Su padre la había ignorado toda la vida, aunque había pasado todos los veranos en palacio, apenas había hablado con ella. Siempre la dejaba sola mientras se iba de viaje con sus hijos. Y durante el año, mientras estudiaba en California, nunca la llamaba ni le escribía. ¿ Por qué había de obedecerlo?

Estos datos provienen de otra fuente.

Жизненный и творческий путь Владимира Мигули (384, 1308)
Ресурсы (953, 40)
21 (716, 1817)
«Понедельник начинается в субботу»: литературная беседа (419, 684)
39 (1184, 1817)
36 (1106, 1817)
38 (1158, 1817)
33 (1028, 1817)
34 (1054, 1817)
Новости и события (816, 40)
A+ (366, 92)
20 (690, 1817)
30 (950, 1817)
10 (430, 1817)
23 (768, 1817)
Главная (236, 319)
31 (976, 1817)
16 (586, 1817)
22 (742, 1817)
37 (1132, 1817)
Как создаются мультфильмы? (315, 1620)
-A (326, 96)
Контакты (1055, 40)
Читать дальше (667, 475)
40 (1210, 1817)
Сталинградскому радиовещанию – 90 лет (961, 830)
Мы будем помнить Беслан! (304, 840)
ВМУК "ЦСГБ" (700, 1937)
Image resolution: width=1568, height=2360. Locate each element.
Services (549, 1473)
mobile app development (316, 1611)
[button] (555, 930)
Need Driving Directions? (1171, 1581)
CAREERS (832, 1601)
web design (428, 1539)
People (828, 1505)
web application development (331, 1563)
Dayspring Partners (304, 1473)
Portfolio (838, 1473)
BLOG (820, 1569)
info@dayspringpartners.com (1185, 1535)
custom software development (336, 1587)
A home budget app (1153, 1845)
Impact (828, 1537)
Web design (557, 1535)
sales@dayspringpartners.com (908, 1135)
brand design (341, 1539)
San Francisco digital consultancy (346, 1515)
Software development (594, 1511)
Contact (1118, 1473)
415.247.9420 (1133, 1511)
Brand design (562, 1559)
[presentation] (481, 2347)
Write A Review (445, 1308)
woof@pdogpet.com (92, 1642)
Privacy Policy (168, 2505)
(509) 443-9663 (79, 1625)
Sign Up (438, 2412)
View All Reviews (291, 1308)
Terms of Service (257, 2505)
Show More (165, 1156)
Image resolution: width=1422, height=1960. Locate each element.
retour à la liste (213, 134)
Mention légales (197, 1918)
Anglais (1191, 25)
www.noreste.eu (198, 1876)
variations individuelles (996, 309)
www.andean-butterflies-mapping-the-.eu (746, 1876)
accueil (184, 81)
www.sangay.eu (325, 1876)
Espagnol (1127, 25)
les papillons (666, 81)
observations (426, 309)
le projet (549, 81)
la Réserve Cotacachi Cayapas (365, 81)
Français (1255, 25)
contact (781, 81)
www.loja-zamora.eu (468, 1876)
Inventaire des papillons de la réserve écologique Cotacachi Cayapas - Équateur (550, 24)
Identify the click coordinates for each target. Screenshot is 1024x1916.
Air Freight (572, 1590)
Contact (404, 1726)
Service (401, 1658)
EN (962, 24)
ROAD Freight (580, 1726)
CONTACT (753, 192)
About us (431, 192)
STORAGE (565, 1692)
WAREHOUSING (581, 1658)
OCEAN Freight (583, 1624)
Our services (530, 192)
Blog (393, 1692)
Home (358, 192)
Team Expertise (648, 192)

Así que, en vez de quedarse quieta y casarse con aquel viejo, se había fugado en busca de la Ciudad de los Ladrones. Y había acabado en manos de un grupo de forajidos. Tal vez habría ido mejor ser la cuarta esposa del viejo.

– ¿En qué piensas? -le sorprendió una voz

– En que necesito unas vacaciones y no era esto lo que había pensado.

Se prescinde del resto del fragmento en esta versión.